Looks like Master Yoda should have his finished up pretty soon. I think he is doing the waterfall design.
Kerry.

Kerry!

I figured with it all in and working it wouldn't make sense to swap. I do need to replumb mine though. I'm not getting nearly enough flow to it and the micro bubbles in the tank are driving me mad. Time for a new plumbing scheme. But, I figured if I was going to do all that, it may make sense to wait and see the new design.

Once a good way to make this look good in DT is established, I'll add one to the 150g I have at my business that is sump less.

SantaMonica
05-02-2012, 09:09 AM
Overall I'd say to consider upflows and waterfalls chemically the same. Later on we can see if the bubble/carbon delivery of the upflows really do fix the limiting carbon issue.

Floyd R Turbo
05-02-2012, 09:41 AM
So by that are you saying that the bubbles might reduce the scrubber's tendency to suck up bicarbonate when CO2 is lacking, since it is getting CO2 from the bubbles? I dose Alk like crazy and it is disproportionate to Cal so I know it's the scrubber. I think it was Ace or Kerry that got better growth just by putting a fan on the screen so it seems that blowing air into the slot tube on the waterfall scrubber would reduce bicarbonate uptake as well.

SantaMonica
05-02-2012, 09:52 AM
Totally.

Garf
05-02-2012, 09:58 AM
So by that are you saying that the bubbles might reduce the scrubber's tendency to suck up bicarbonate when CO2 is lacking, since it is getting CO2 from the bubbles? I dose Alk like crazy and it is disproportionate to Cal so I know it's the scrubber. I think it was Ace or Kerry that got better growth just by putting a fan on the screen so it seems that blowing air into the slot tube on the waterfall scrubber would reduce bicarbonate uptake as well.

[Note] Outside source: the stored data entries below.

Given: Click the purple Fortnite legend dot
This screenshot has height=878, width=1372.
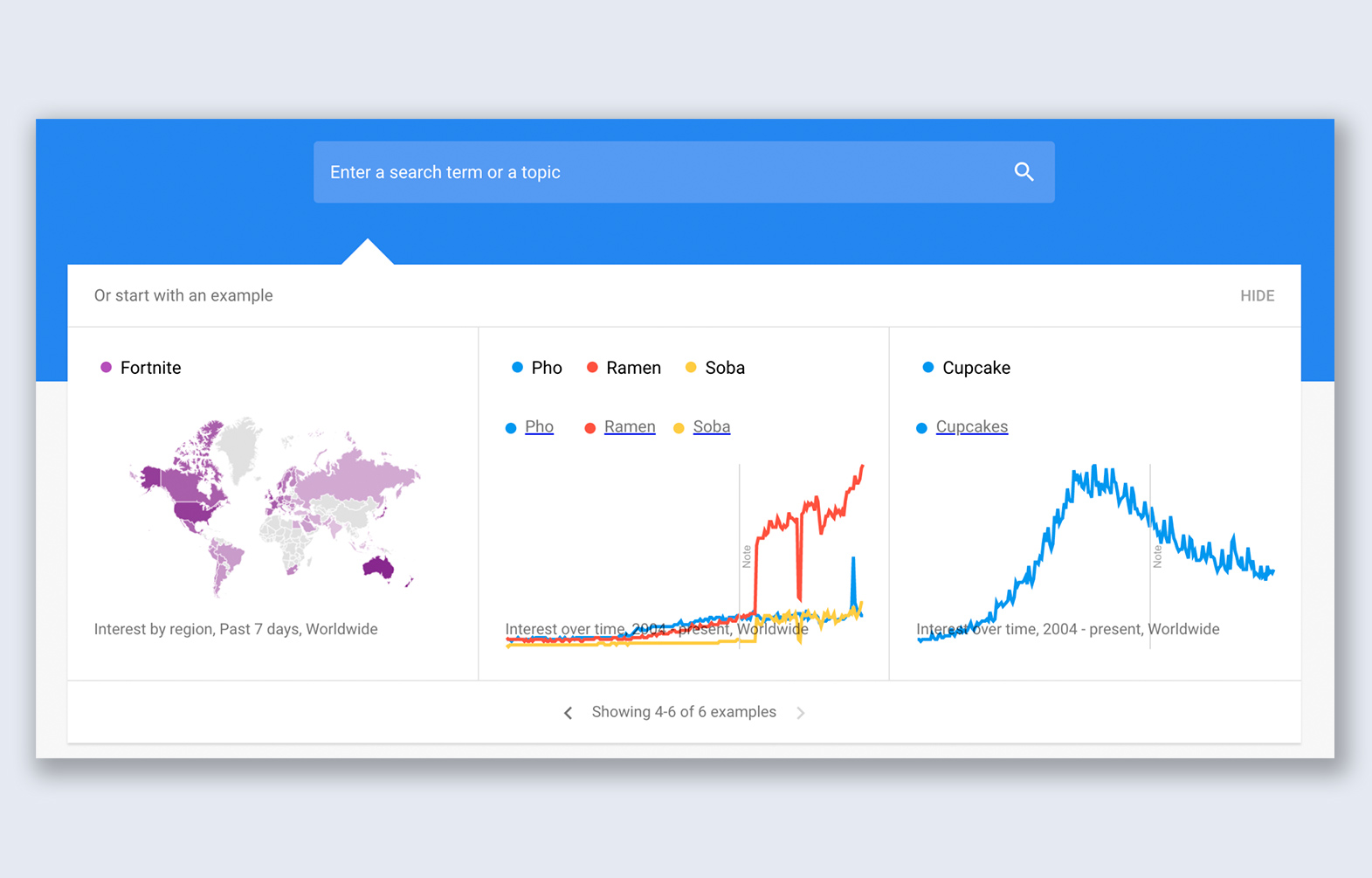Looking at the screenshot, I should tap(106, 368).
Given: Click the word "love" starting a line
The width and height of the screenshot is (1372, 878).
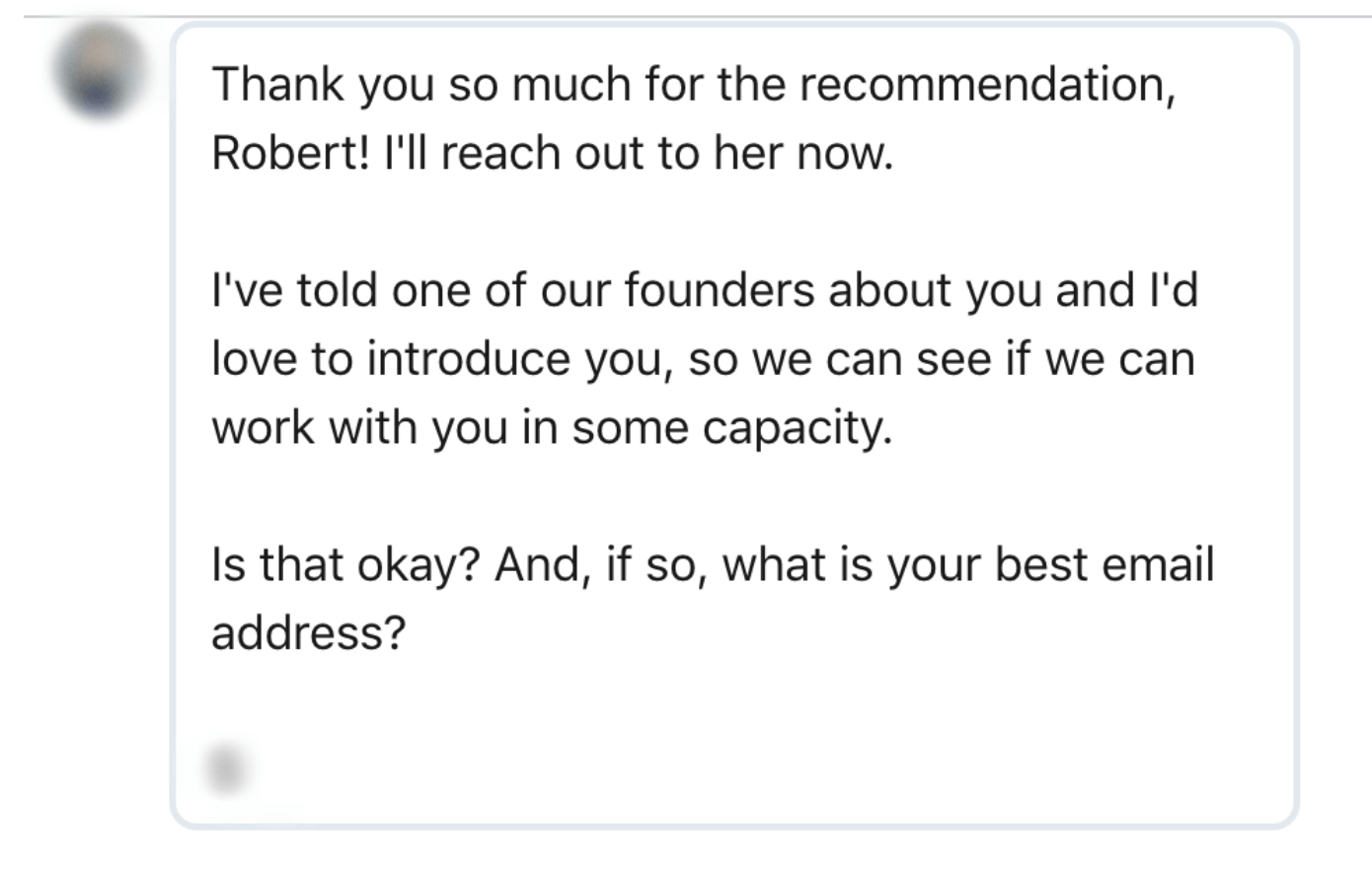Looking at the screenshot, I should click(254, 359).
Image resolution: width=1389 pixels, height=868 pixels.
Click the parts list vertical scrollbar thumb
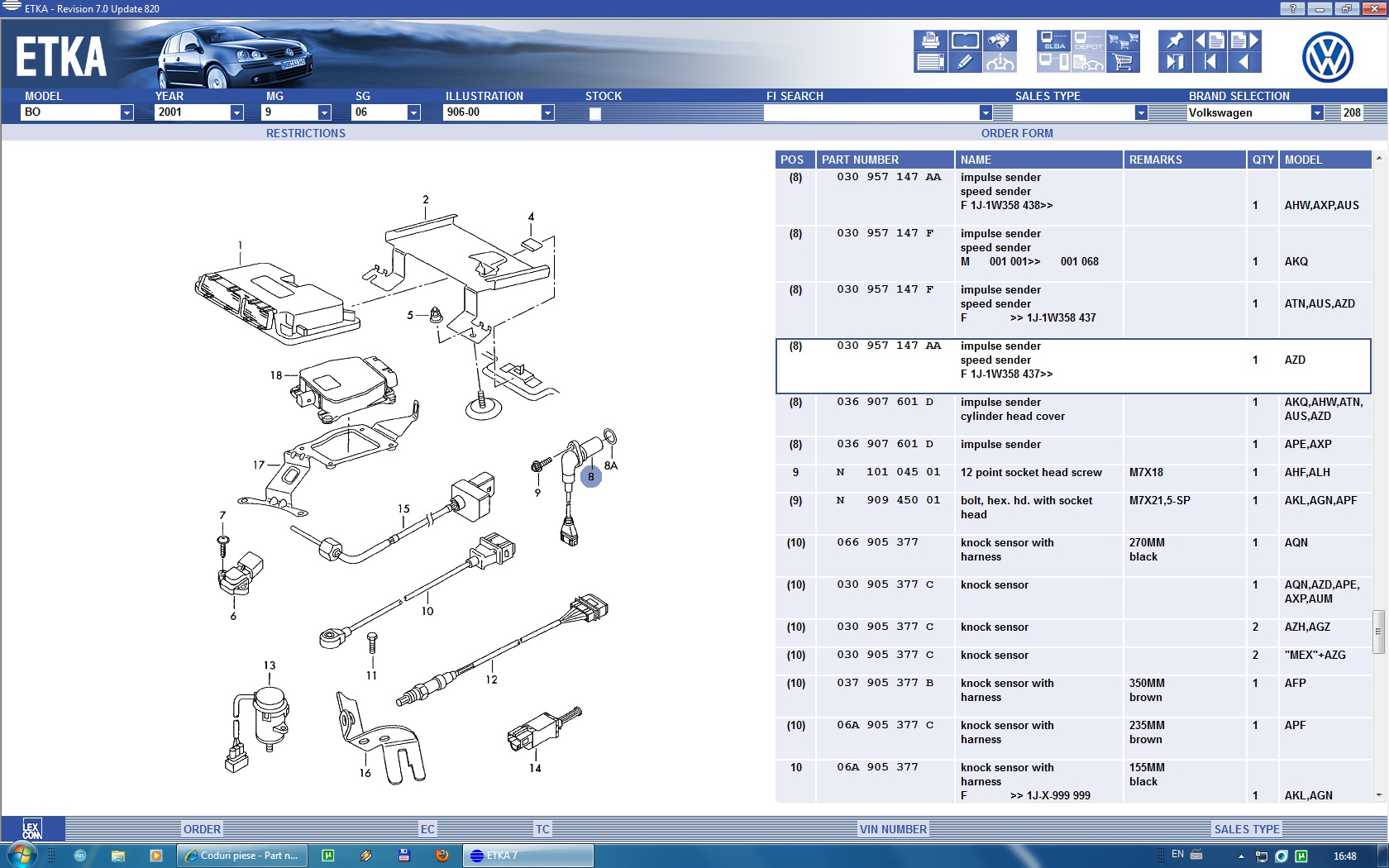(1378, 631)
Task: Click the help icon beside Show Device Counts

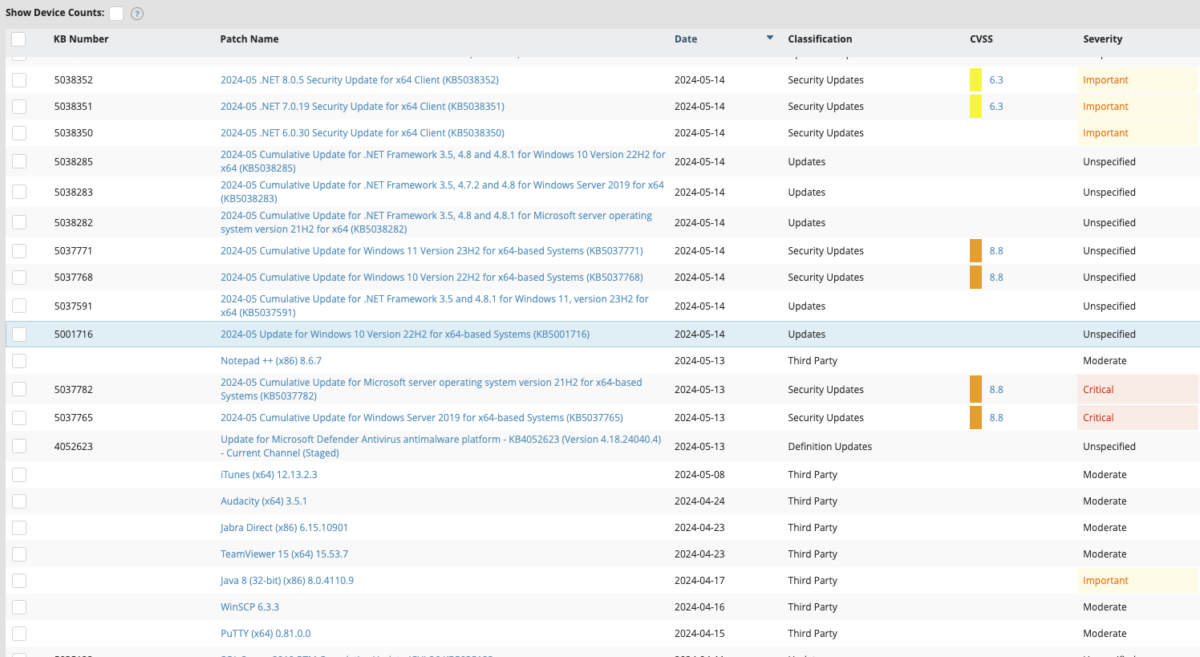Action: [x=137, y=13]
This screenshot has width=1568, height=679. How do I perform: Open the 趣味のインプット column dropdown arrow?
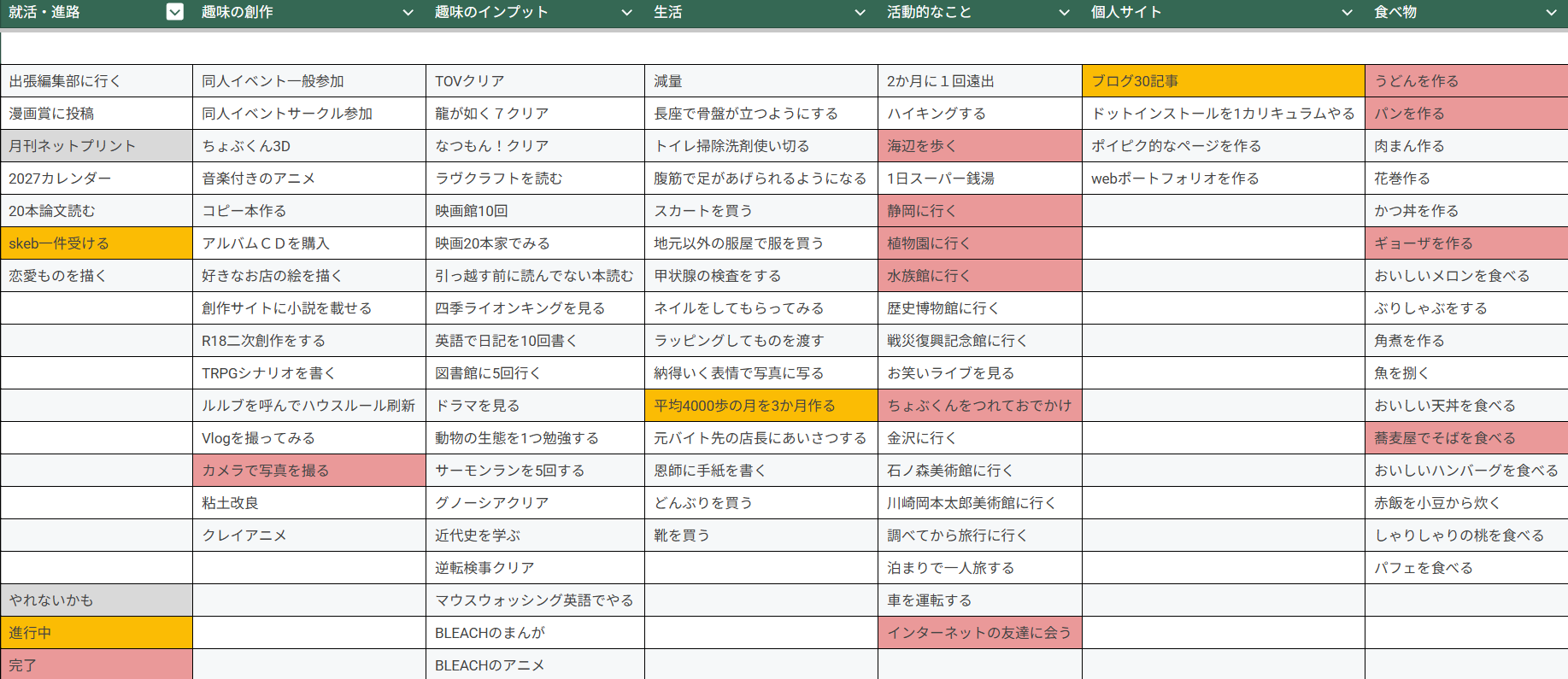[x=626, y=13]
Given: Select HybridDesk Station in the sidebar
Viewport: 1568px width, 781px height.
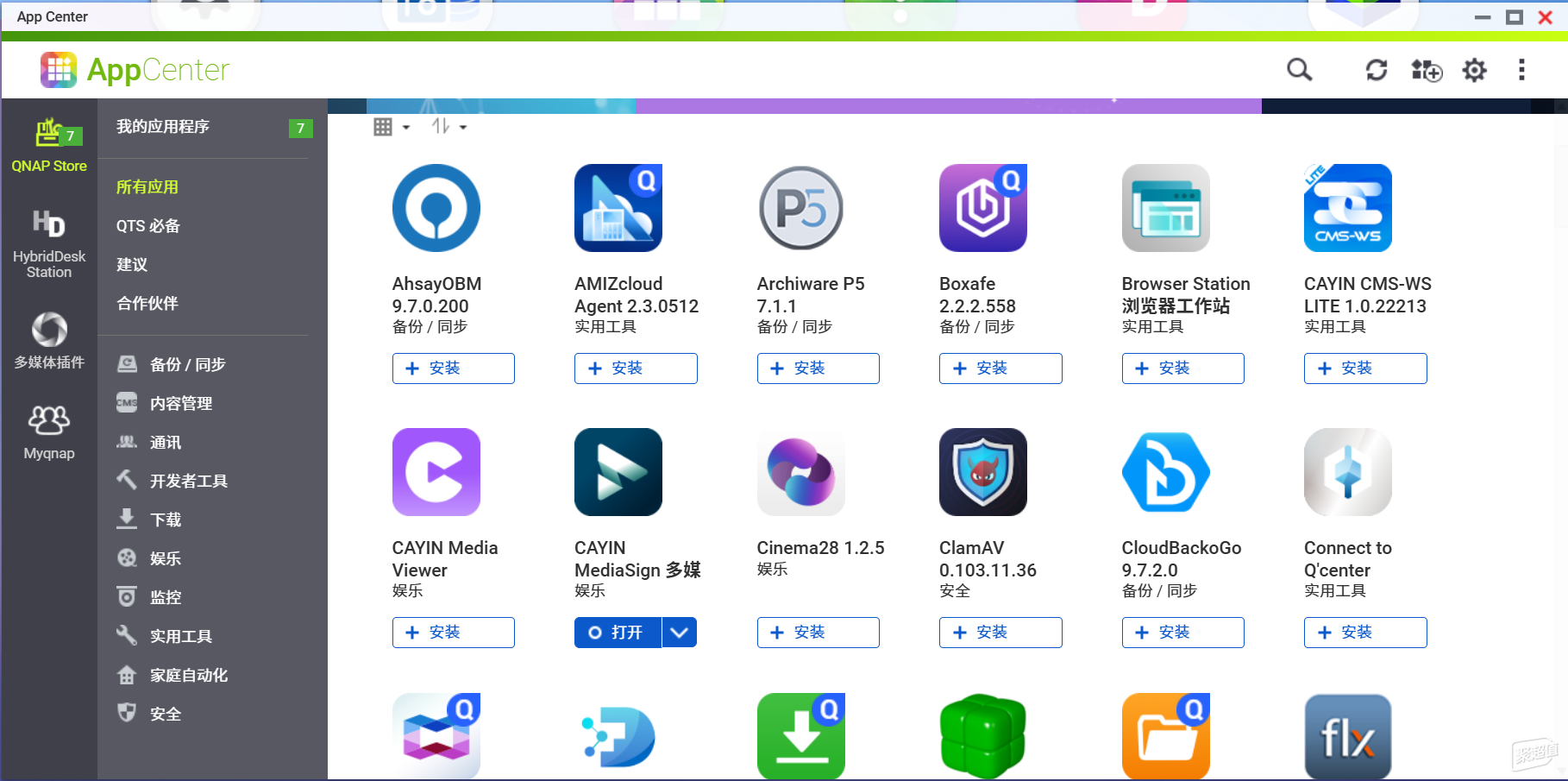Looking at the screenshot, I should tap(49, 244).
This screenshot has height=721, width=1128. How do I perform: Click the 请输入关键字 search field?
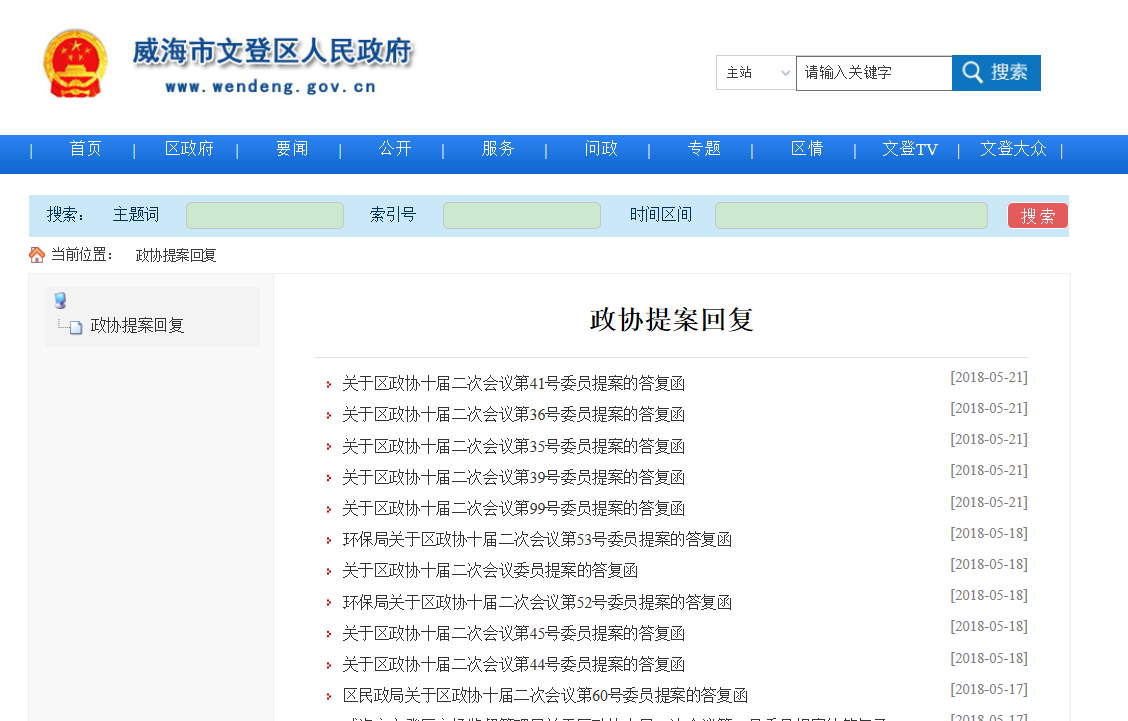[873, 73]
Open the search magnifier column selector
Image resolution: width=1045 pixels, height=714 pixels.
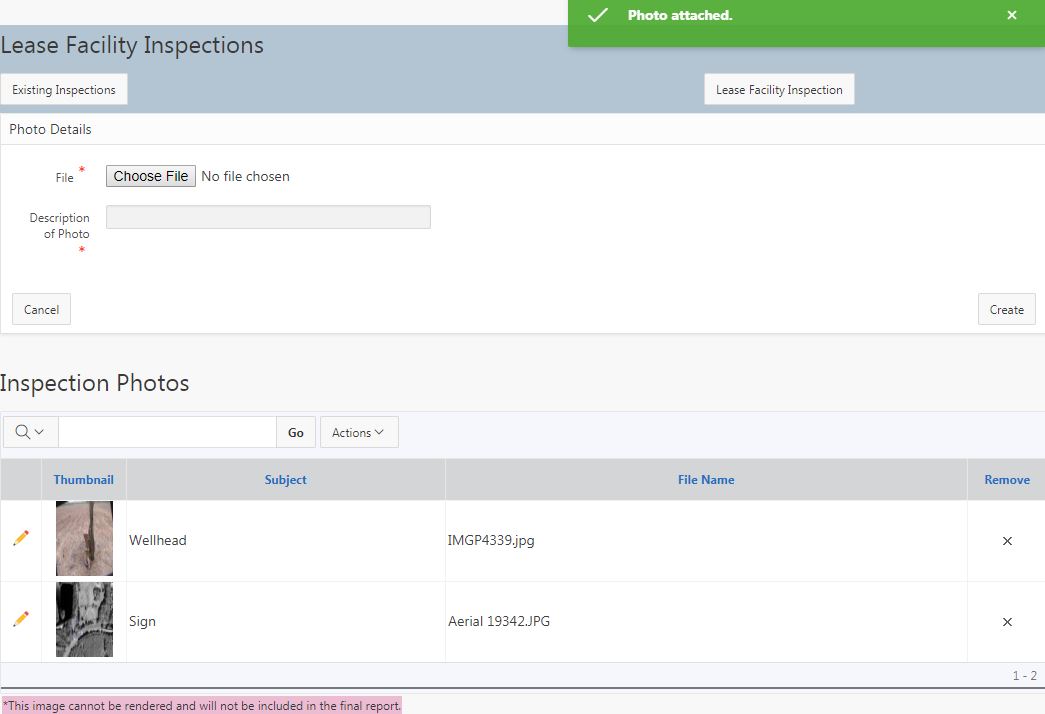[30, 432]
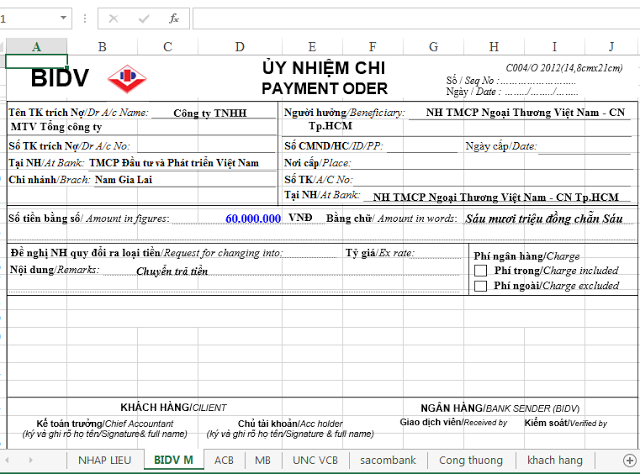
Task: Click inside the formula bar input
Action: (x=410, y=18)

Floyd R Turbo - please look at post 272

joelespinoza
05-02-2012, 12:00 PM
Totally.

This is when we know SM was replaced by a 19 year old valley girl.

kerry
05-02-2012, 06:21 PM
This is when we know SM was replaced by a 19 year old valley girl.
Thats Totally Funny!!!! Love it.
I get the same Floyd. I thought about trying the fan but my 40G is an open top and I already top off at LEAST 1/2 gallon a day. Maybe I could try to add a hose to the feed pipe to the slot pipe like a power head has and pull air in that way.

greenmachine
05-02-2012, 08:18 PM
what about dealing with bubbles? any air stone bubbles would be a pain to remove in a saltwater set up. especially if in the display. or am i missing something?

whites
05-03-2012, 05:07 AM
What would benifit from the air injection the most? Air direct to the roots or the leaf? and what part is actually taking up the nutrients?

The reason I say this is if you could run the bubbles up the center of the canvas essentially having 2 back to back but with a gap. say the distance of pvc pipe (Floyd style) at the bottom where the air is exiting the stone or possible direct from the tubing with pin holes (pending on what size bubbles are more benificial). With the top of the canvas actually joining or an even smaller gap say half of whats at the bottom like a chimney / \

kerry
05-03-2012, 05:08 AM
what about dealing with bubbles? any air stone bubbles would be a pain to remove in a saltwater set up. especially if in the display. or am i missing something?
Your not missing nothing. I am trying to deal with micro bubbles in my HOB test unit. The HOB has venturi air injection that creates micro bubbles like a skimmer. I might have to not use this feature and put air stones at the bottom instead.

jwoyshnar
05-03-2012, 05:48 AM
Got mine put together last night. My bubbler and screen is mounted right above the slotted pipe I have coming from my overflow. Plenty of bubbles/flow going across the screen. It's lit by a 100 watt cfl for now til I build a led fixture for it.

jacob.morgan78
05-03-2012, 07:40 AM
First, I've never had an algae scrubber of any type and have a one year old "typical" reef tank. I plan to keep my skimmer running at first but have it on a timer to only run during a certain time of day. I would eventually phase it out hopefully. I also have the typical reactors: GFO, GAC. I would phase out GFO but keep running carbon more than likely. I currently have a stand alone 10 gallon refugium with some LR, chaeto, and gracilaria... no sand. It's fed with a small MJ style pump and drains to my sump into the return section, skipping the skimmer. The UAS would go into the stand alone refugium. At first, what time a day do you think would be best to schedule my skimmer to be on? and for how long?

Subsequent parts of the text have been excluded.